§ Exercise instructions:
1. Copy the Judo America thread word for word, between "## jeffbeish (May 24, 2002)" and "Stickboxer (May 24, 2002)", inclusive.
2. In the Judo America thread, condense the paragraph that begins "Not sure if the Judo America you ask about" into a short bulleted list that keeps its main facts.
3. Answer these questions using the Judo America thread:
(a) In which states does Stickboxer say the group has schools?
(b) What does jeffbeish decide the 1970s group was actually called?
(c) Which organizations does jeffbeish say Rick and others were part of in their first days?

§ Excerpt to read:
# Judo America



## Stickboxer (May 3, 2002)

Anyone familiar with this group? They have a school in Iowa, one of California, and one in New York. I'm debating about starting with one then, in a year, moving and sticking with it (if I like it) in another state. Should I?


----------



## jeffbeish (May 24, 2002)

Not sure if the Judo America you ask about is the same, but back in the 1970's Rick Mertens, George Emert, others and me started up Judo America and it just petered out after a year -- or so I thought. Maybe it sprang back to life. Where do you find information about this organization? I could be the one we started or a new one. 

Back then a lot of "Judo politics" was going around and Rick and others, including me, were there in the first days of the AFJA, then USJA later on. The politics grew and we just stopped participating in it.


----------



## Stickboxer (May 24, 2002)

Nope, different group. Here's their link:

http://www.judoamerica.com/


----------



## jeffbeish (May 25, 2002)

Hum.  Now I know where I went wrong: it was "Judo for America."  Brian matter getting old as is most obvious to the most causal of observers  

Hey, I am retired and can drive slow in the left lane


----------



## Judo_Kid (May 31, 2002)

Its up to you..
Well i really like My school at my Judo school. its fun, but i  get tired of lifting them.


----------

§ Information supplied:
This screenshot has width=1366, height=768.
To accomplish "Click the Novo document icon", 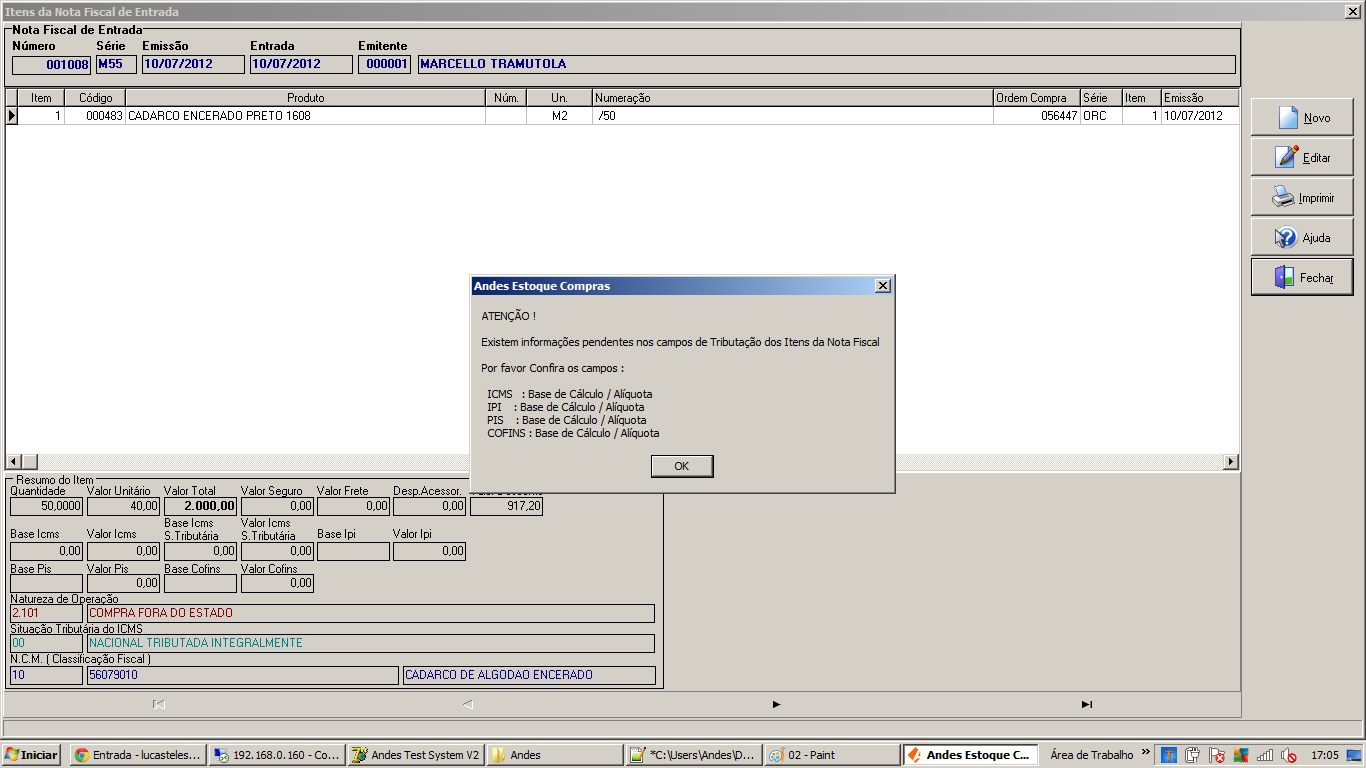I will coord(1288,117).
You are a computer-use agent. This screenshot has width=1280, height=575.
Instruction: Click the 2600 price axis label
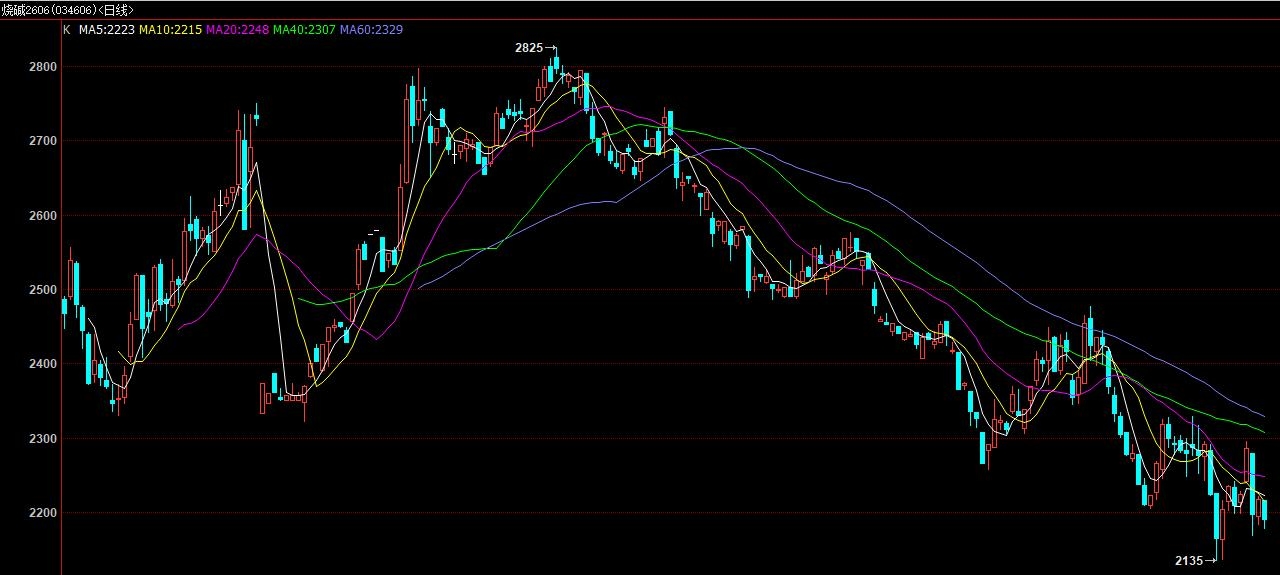pyautogui.click(x=29, y=215)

§ Answers to the problems:
1.
## jeffbeish (May 24, 2002)

Not sure if the Judo America you ask about is the same, but back in the 1970's Rick Mertens, George Emert, others and me started up Judo America and it just petered out after a year -- or so I thought. Maybe it sprang back to life. Where do you find information about this organization? I could be the one we started or a new one. 

Back then a lot of "Judo politics" was going around and Rick and others, including me, were there in the first days of the AFJA, then USJA later on. The politics grew and we just stopped participating in it.


----------



## Stickboxer (May 24, 2002)

2.
- The writer isn't sure the Judo America being asked about is the same group.
- In the 1970s, Rick Mertens, George Emert, the writer and others started a Judo America, which seemed to peter out after about a year.
- It may have come back to life, or it may be a new group.
- The writer asks where information about the organization can be found.

3.
(a) Iowa, California and New York.
(b) "Judo for America."
(c) The AFJA, and later the USJA.